Among other things, he still rides his mountain bike from Bloomfield Hills to Detroit, passing folks who know him as “Hockey Man,” and he still rides a stand-up paddleboard – not just in California, but in Michigan. He keeps a couple of boards at Kid Rock’s place on the Detroit River, and he’s out on the water so often that he knows the regular fishermen. He takes boards with him to Red Wings training camp in Traverse City, Mich., so he can paddle himself and teach others how to do it, too.

“When you don’t play, I guess that’s the hole you need to fill, for that adrenaline rush,” Chelios said. “The best thing after hockey, so I don’t go through that post-hockey thing, is to stay busy. I didn’t take time off.”

He still works for the Wings as an advisor to hockey operations. He’s constantly on the road, driving more than two hours back and forth from Bloomfield Hills to Grand Rapids, Mich., to work with the Wings’ AHL affiliate, the Griffins. He watches games, makes suggestions to the coaches, goes to practices, gives tips to the players. “The presence of Chris Chelios around our locker room makes guys better, just the presence alone,” said Jeff Blashill, the Griffins’ coach. He will spend this Olympic break working as a TV analyst.

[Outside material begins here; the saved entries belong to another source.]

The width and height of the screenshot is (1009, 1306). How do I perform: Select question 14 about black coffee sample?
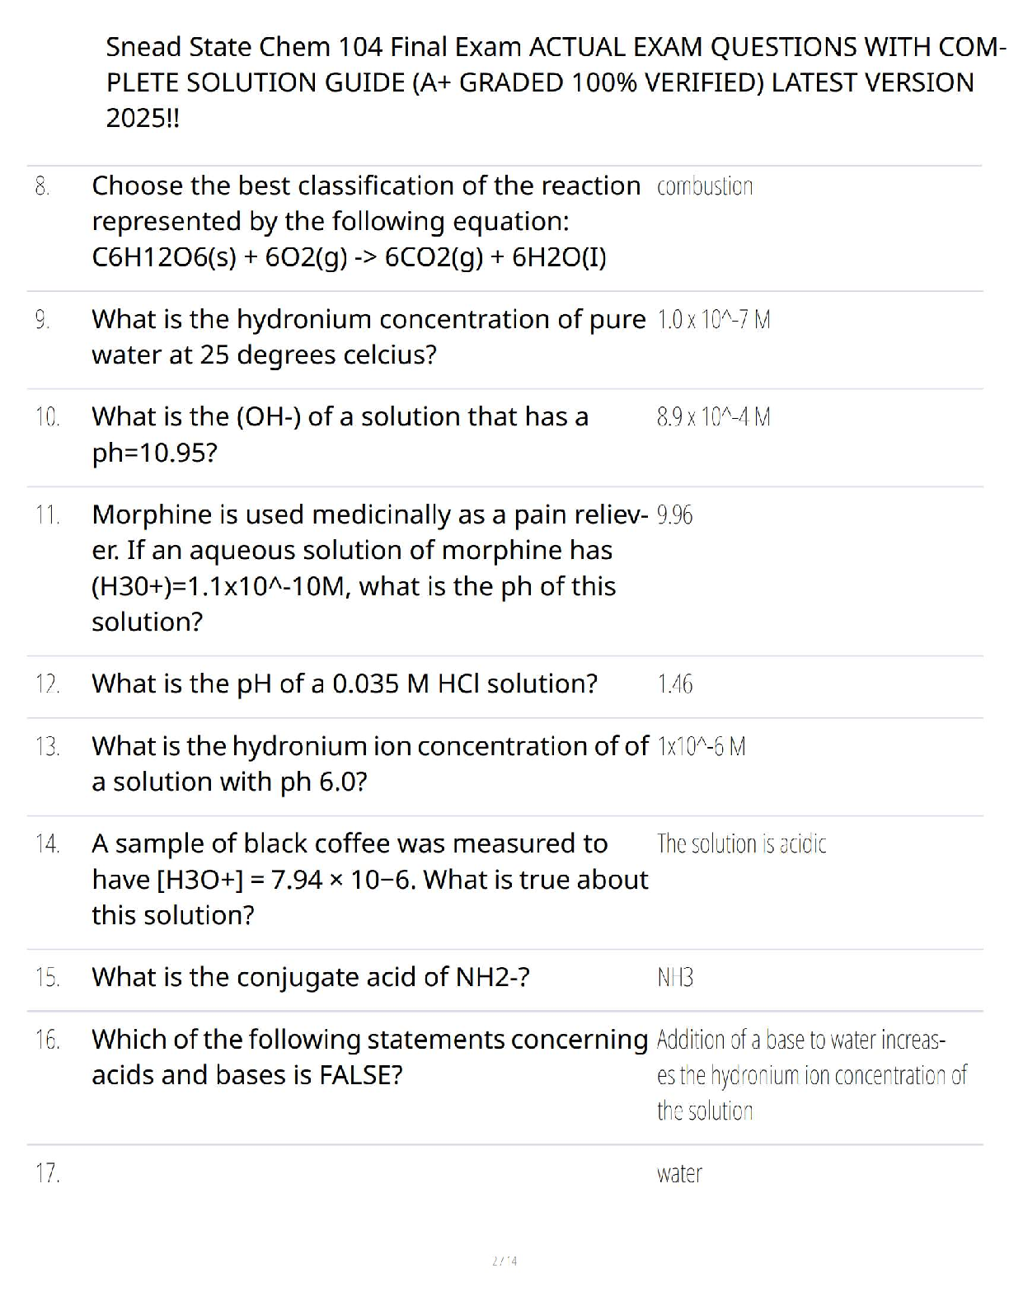(x=370, y=879)
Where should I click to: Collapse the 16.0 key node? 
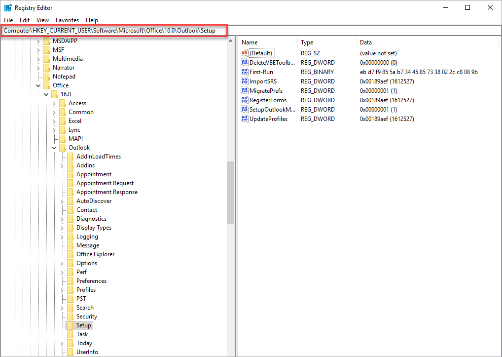(46, 94)
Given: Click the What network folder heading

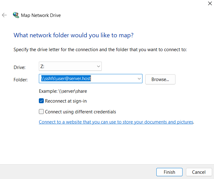Looking at the screenshot, I should (73, 35).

He could become an assistant coach in the AHL or the NHL. He could become a head coach. He could go into the media. He could grab his wife, Tracee, and take off for Malibu one day, maybe scout West Coast games or something. Who knows? It depends on where his kids end up, whether they stay close or scatter. For now, his sons Dean and Jake are playing hockey at Michigan State, and he can make every game, home and away; his daughter Caley is playing lacrosse at Northwestern, and he can make a lot of her games; his daughter Tara is playing hockey in high school, and he can help out with a lot of her practices and see a lot of her games; and they are the priority. He’s living day to day and enjoying it, and he’ll worry about tomorrow tomorrow. He still isn’t thinking about the future.

But lately, because of the Hall of Fame, he has been thinking of the past. In his black Ford F-150 on the way to Grand Rapids one day last week, he was on the phone, going over the guest list for Toronto – Tony Danza, Bernie Kosar … There will be family, friends, teammates and celebrities. And, of course, Bobby Parker.

Chelios and Parker lost touch for years. But they reconnected late in Chelios’ NHL career, meeting up for dinner one night, and Chelios made a point to find Parker this summer. Once again, Chelios needed a phone number. So he called some old teammates from Moose Jaw, who called Parker’s parents, who said Parker had moved to Calgary, where he is now a social worker. Chelios called, invited Parker to Toronto and made sure he was coming to a reunion in Moose Jaw.

Hall of Fame speeches are supposed to last five minutes. But Chelios has always gone longer than he should, and he wants to tell at least one story, the one that led to so many others, the one about the beach.

“How did that all happen?” Parker said with a laugh. “Here he goes from just a beach bum to the Hall of Fame. Some people probably would have given up, eh?”